Data for this exercise
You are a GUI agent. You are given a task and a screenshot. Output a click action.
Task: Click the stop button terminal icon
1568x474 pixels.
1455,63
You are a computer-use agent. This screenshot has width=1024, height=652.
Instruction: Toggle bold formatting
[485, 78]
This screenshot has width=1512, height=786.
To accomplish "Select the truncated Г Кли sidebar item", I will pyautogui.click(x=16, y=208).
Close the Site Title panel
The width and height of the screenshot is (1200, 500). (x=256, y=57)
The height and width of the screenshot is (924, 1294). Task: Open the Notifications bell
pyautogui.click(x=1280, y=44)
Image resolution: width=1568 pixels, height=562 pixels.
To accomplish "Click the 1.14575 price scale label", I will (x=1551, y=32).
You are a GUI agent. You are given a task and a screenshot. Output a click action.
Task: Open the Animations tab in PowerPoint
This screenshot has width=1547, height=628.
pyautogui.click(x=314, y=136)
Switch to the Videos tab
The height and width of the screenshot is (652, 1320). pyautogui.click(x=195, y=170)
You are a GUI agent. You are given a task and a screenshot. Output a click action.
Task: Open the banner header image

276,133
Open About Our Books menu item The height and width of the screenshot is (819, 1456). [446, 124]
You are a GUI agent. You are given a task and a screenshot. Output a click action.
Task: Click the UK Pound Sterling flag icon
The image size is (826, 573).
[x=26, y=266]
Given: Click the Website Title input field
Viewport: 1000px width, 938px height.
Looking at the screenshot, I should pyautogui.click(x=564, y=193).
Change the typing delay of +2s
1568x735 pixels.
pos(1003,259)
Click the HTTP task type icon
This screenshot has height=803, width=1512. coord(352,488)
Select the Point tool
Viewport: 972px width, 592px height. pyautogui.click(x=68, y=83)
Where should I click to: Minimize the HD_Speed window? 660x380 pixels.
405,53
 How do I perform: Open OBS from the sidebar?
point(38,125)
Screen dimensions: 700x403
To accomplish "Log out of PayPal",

What the task requires
Write out all of the items above again, word for word.

Final result
You are a GUI agent. You are given a task and a screenshot. Output a click action.
Task: Click the stop button terminal icon
1568x474 pixels.
1455,63
You are a computer-use agent. This screenshot has width=1024, height=652.
Instruction: Toggle bold formatting
[485, 78]
This screenshot has width=1512, height=786.
To accomplish "Select the truncated Г Кли sidebar item", I will pyautogui.click(x=16, y=208).
Close the Site Title panel
The width and height of the screenshot is (1200, 500). (x=256, y=57)
The height and width of the screenshot is (924, 1294). Task: Open the Notifications bell
pyautogui.click(x=1280, y=44)
Image resolution: width=1568 pixels, height=562 pixels.
To accomplish "Click the 1.14575 price scale label", I will (x=1551, y=32).
You are a GUI agent. You are given a task and a screenshot. Output a click action.
Task: Open the Animations tab in PowerPoint
This screenshot has width=1547, height=628.
pyautogui.click(x=314, y=136)
Switch to the Videos tab
The height and width of the screenshot is (652, 1320). pyautogui.click(x=195, y=170)
You are a GUI agent. You are given a task and a screenshot. Output a click action.
Task: Open the banner header image

276,133
Open About Our Books menu item The height and width of the screenshot is (819, 1456). [446, 124]
You are a GUI agent. You are given a task and a screenshot. Output a click action.
Task: Click the UK Pound Sterling flag icon
The image size is (826, 573).
[x=26, y=266]
Given: Click the Website Title input field
Viewport: 1000px width, 938px height.
Looking at the screenshot, I should pyautogui.click(x=564, y=193).
Change the typing delay of +2s
1568x735 pixels.
pos(1003,259)
Click the HTTP task type icon
This screenshot has height=803, width=1512. coord(352,488)
Select the Point tool
Viewport: 972px width, 592px height. pyautogui.click(x=68, y=83)
Where should I click to: Minimize the HD_Speed window? 660x380 pixels.
405,53
 How do I perform: Open OBS from the sidebar?
point(38,125)
Screen dimensions: 700x403
To accomplish "Log out of PayPal",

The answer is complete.